::: Supplied records :::

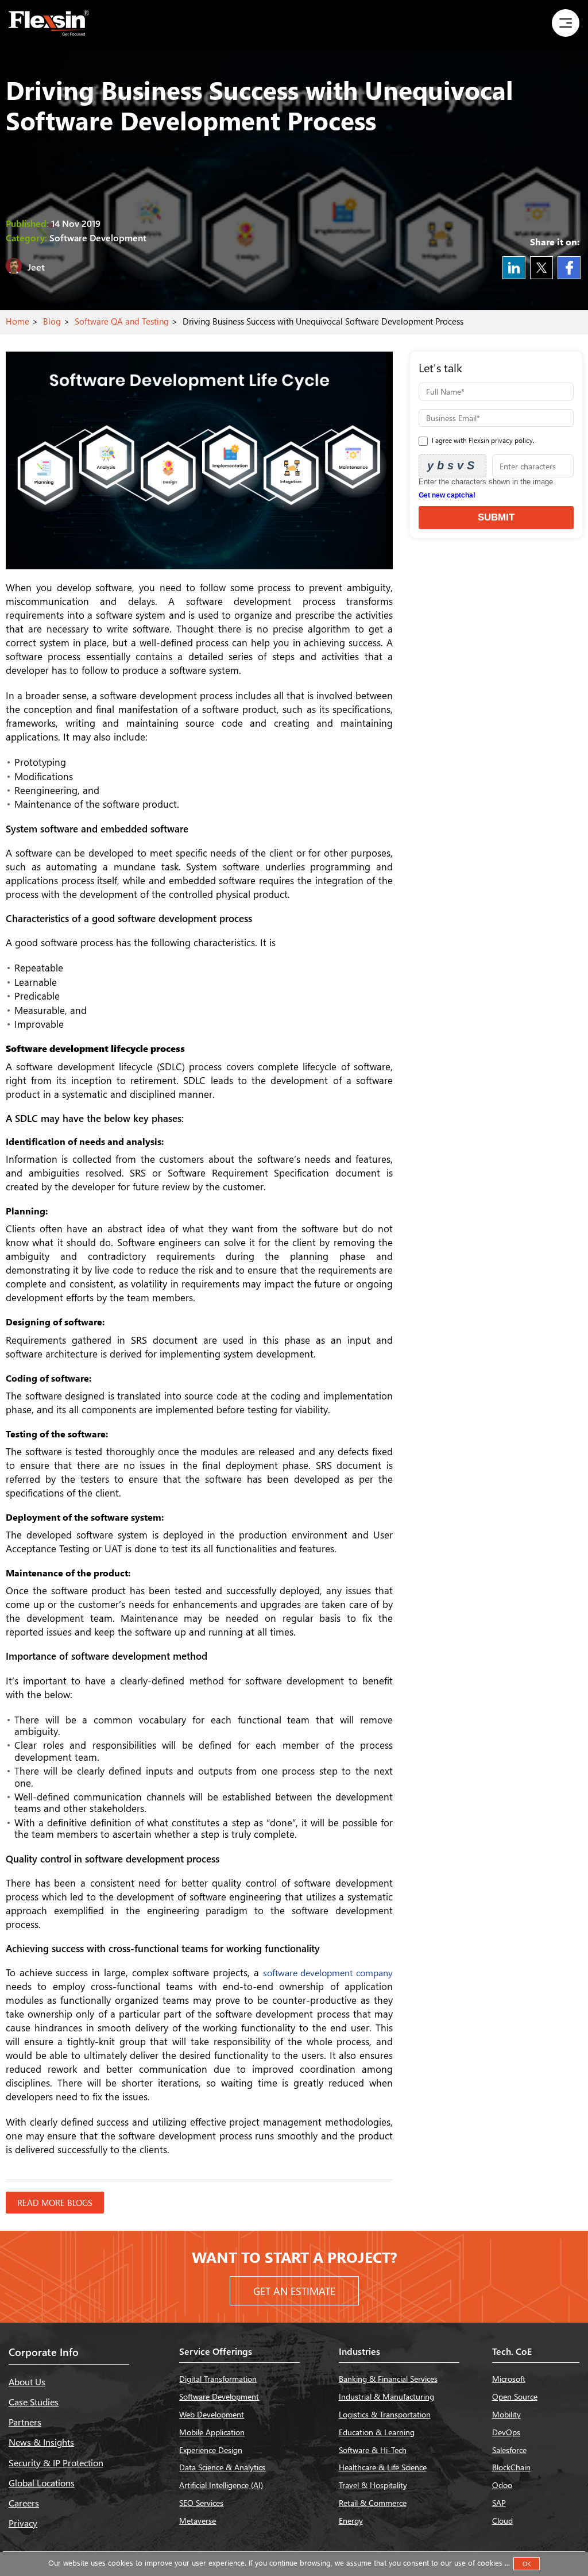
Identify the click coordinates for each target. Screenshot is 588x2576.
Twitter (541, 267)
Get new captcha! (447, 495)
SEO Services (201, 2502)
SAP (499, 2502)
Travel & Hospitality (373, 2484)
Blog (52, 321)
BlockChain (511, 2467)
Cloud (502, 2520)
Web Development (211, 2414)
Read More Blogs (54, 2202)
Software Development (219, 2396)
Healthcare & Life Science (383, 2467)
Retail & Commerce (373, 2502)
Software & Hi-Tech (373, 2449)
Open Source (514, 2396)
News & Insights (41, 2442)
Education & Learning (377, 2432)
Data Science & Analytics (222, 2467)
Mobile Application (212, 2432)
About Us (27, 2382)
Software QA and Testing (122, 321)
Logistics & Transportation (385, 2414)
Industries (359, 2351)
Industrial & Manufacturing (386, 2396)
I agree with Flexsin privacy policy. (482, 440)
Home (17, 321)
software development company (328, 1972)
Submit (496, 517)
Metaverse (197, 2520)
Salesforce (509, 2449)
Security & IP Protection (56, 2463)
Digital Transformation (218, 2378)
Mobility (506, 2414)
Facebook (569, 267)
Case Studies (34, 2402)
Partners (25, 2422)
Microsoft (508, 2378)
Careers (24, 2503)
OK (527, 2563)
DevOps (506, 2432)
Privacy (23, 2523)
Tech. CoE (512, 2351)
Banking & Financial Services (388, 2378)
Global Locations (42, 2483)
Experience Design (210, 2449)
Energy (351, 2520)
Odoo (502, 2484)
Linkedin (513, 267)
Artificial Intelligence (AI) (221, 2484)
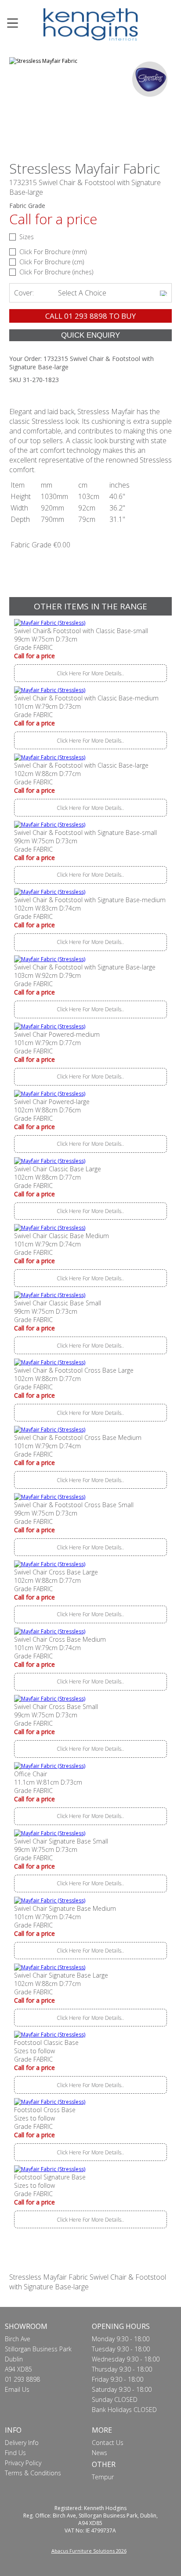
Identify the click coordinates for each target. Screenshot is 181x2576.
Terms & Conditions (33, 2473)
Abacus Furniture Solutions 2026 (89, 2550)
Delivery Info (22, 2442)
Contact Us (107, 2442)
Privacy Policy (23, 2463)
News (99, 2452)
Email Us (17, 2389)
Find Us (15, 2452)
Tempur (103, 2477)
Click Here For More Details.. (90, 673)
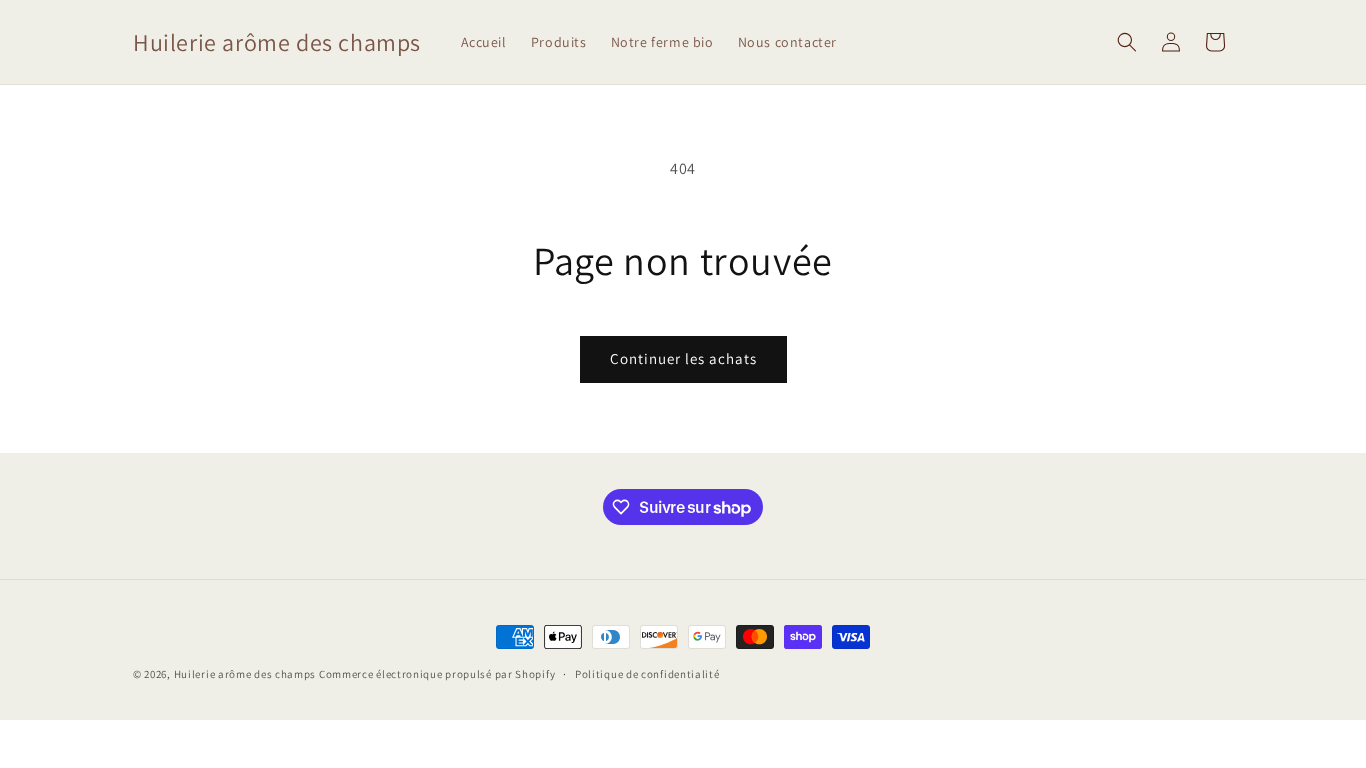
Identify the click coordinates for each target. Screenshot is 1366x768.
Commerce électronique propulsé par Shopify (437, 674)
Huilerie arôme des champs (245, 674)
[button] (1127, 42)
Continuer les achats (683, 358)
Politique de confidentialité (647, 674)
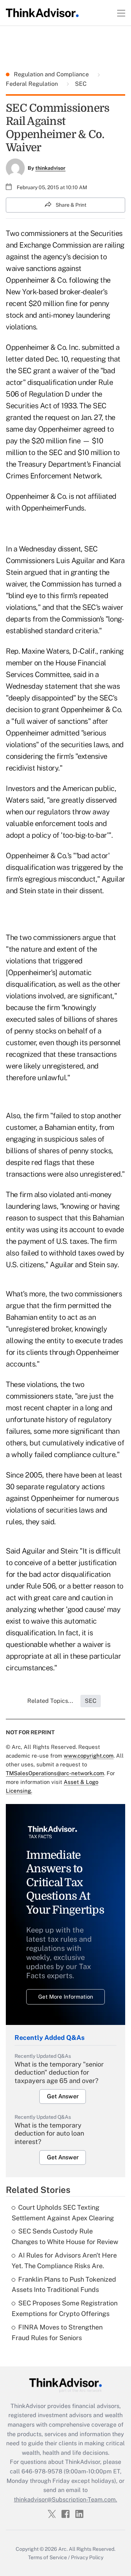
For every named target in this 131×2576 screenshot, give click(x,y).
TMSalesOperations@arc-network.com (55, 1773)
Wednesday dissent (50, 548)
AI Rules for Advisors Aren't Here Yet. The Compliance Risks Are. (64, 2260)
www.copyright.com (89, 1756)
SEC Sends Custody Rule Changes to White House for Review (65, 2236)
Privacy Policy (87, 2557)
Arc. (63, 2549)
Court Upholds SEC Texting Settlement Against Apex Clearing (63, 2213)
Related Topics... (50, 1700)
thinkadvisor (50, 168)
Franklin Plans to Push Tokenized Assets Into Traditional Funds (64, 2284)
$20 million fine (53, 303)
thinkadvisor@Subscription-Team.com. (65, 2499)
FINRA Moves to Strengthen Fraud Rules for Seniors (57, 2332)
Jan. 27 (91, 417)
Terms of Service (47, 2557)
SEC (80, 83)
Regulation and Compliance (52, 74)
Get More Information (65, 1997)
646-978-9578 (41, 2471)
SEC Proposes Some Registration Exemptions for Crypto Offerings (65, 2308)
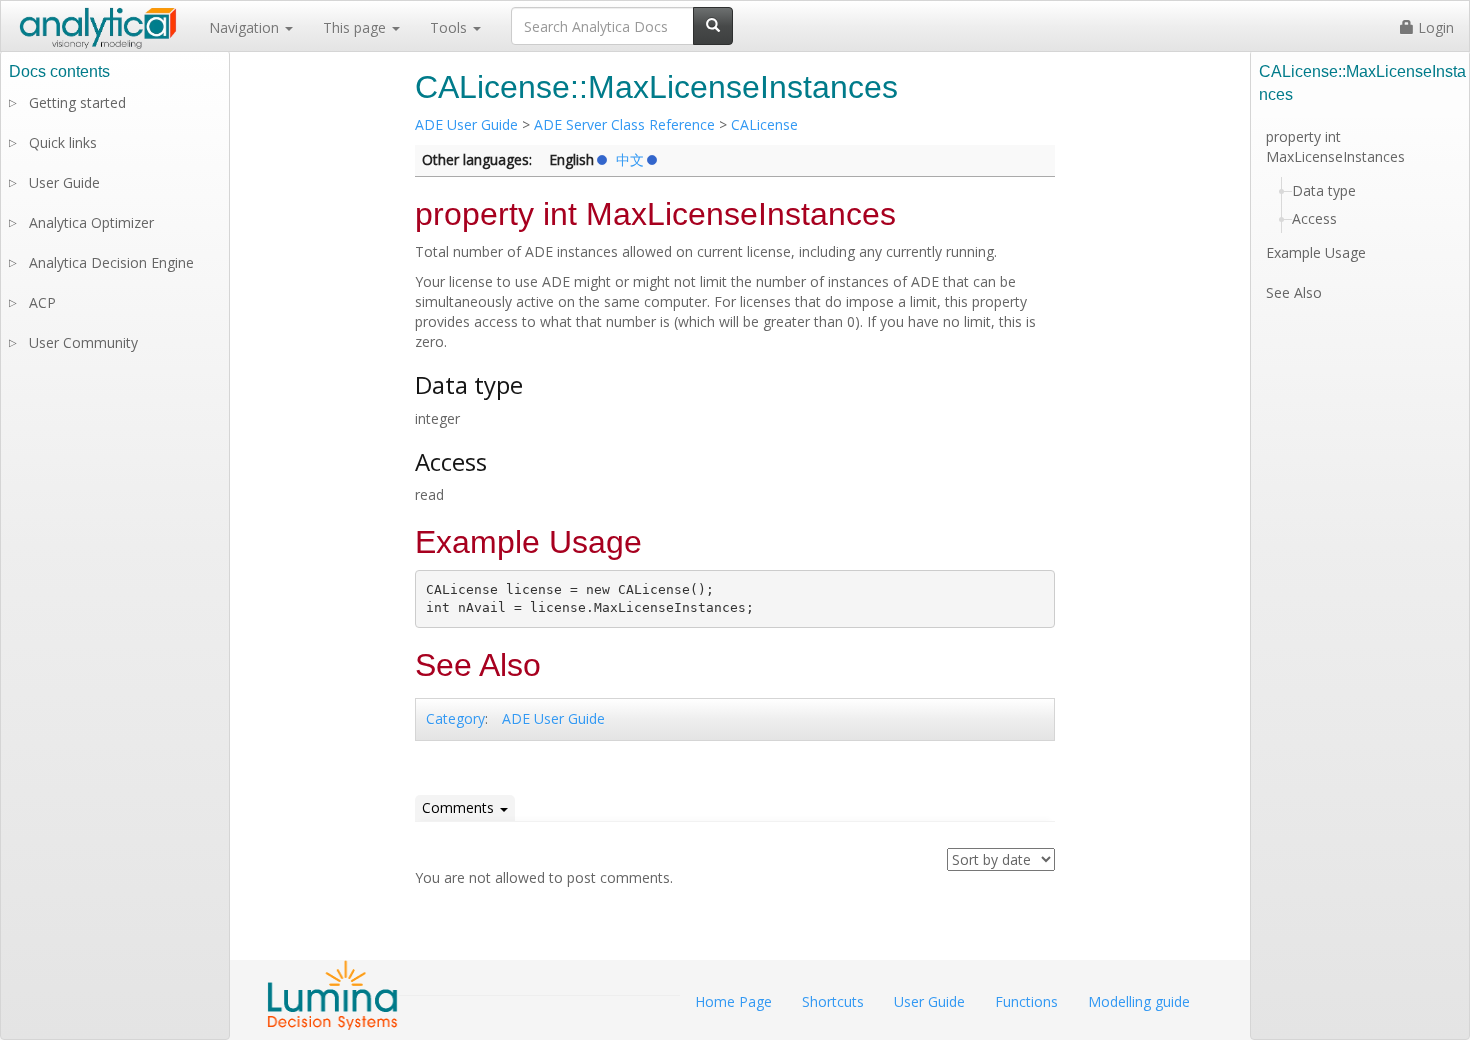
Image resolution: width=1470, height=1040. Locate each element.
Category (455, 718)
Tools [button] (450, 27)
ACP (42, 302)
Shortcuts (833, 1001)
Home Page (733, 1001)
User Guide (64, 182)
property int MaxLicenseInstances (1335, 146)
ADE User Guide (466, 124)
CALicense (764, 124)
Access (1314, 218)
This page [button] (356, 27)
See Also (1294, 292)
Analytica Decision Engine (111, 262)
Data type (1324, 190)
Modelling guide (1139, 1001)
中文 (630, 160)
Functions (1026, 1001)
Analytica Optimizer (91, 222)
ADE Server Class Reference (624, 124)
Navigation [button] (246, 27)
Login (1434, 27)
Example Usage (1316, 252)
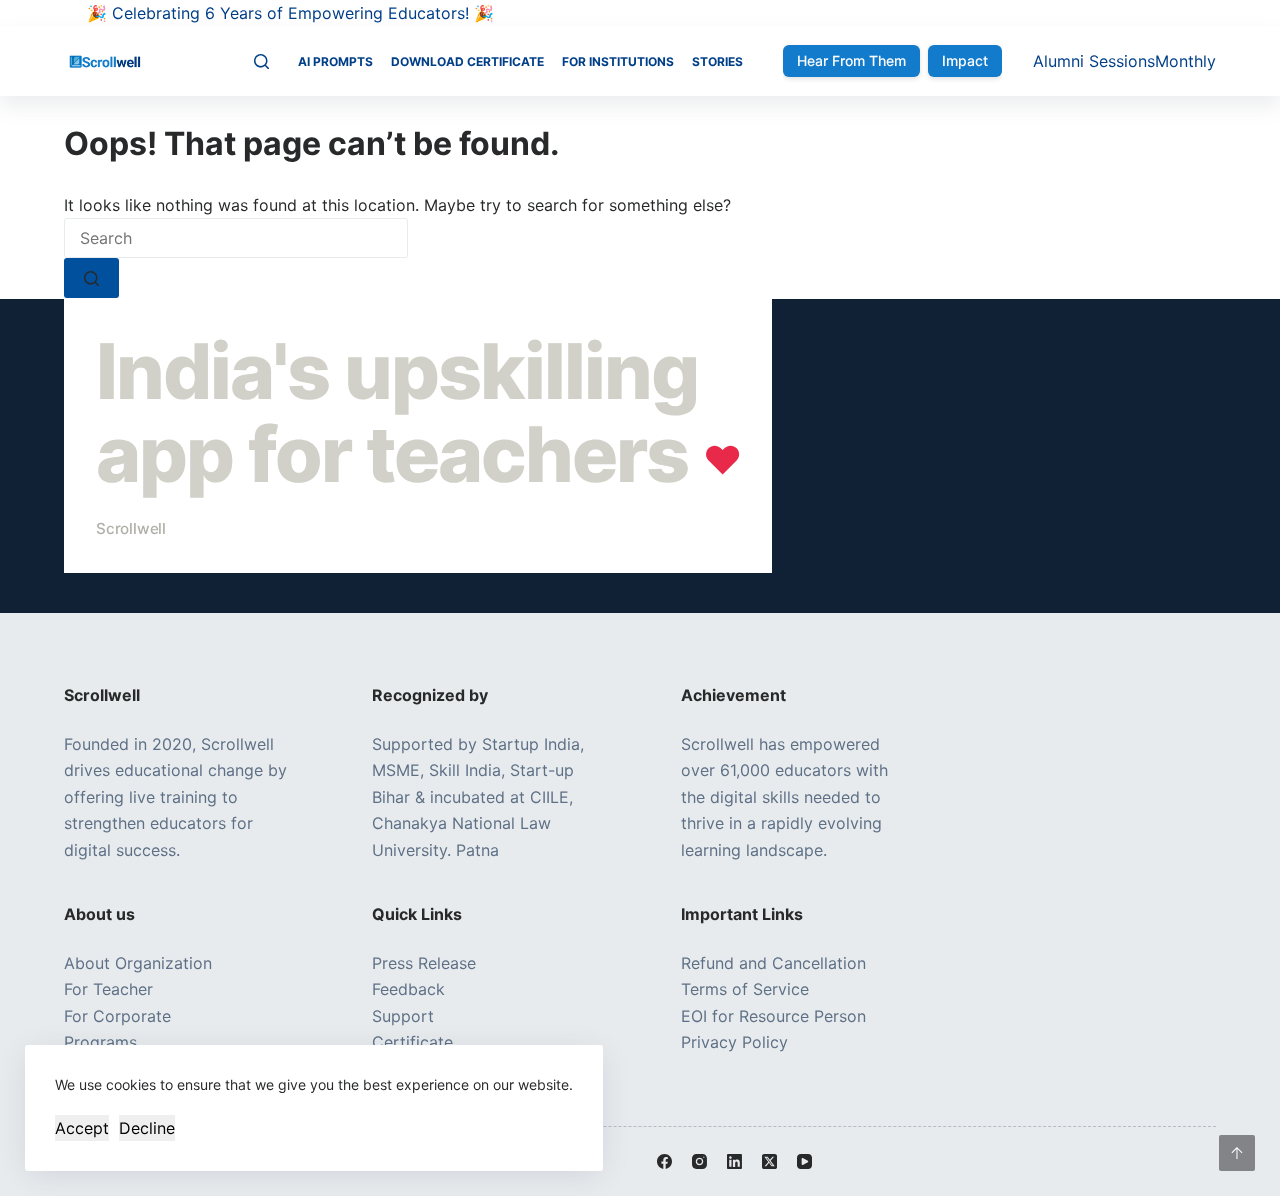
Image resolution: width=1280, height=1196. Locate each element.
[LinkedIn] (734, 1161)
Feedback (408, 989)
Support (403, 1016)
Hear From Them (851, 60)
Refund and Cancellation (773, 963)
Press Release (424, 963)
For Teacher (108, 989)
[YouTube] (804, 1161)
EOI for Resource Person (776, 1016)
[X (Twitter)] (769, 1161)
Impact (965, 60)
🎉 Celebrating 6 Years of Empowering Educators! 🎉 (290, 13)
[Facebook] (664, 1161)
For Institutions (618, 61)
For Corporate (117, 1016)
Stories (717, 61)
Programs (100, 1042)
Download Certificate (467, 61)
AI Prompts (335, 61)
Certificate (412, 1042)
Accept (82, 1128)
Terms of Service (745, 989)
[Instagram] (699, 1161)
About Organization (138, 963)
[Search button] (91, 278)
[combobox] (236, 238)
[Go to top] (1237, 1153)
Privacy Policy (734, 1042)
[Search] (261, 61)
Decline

:::

▶ [Work to complete]:
Here the job is to copy the listing above word for word, starting at the line with "Banking & Financial Services (388, 2378)" and ending at the line with "Find Us (15, 2452)", and to leave out the pictures.

▶ [Finished task]:
Banking & Financial Services (388, 2378)
Global Locations (42, 2483)
Experience Design (210, 2449)
Energy (351, 2520)
Odoo (502, 2484)
Linkedin (513, 267)
Artificial Intelligence (AI) (221, 2484)
Identify the click coordinates for each target. Screenshot is 181x2576.
Terms & Conditions (33, 2473)
Abacus Furniture Solutions 2026 (89, 2550)
Delivery Info (22, 2442)
Contact Us (107, 2442)
Privacy Policy (23, 2463)
News (99, 2452)
Email Us (17, 2389)
Find Us (15, 2452)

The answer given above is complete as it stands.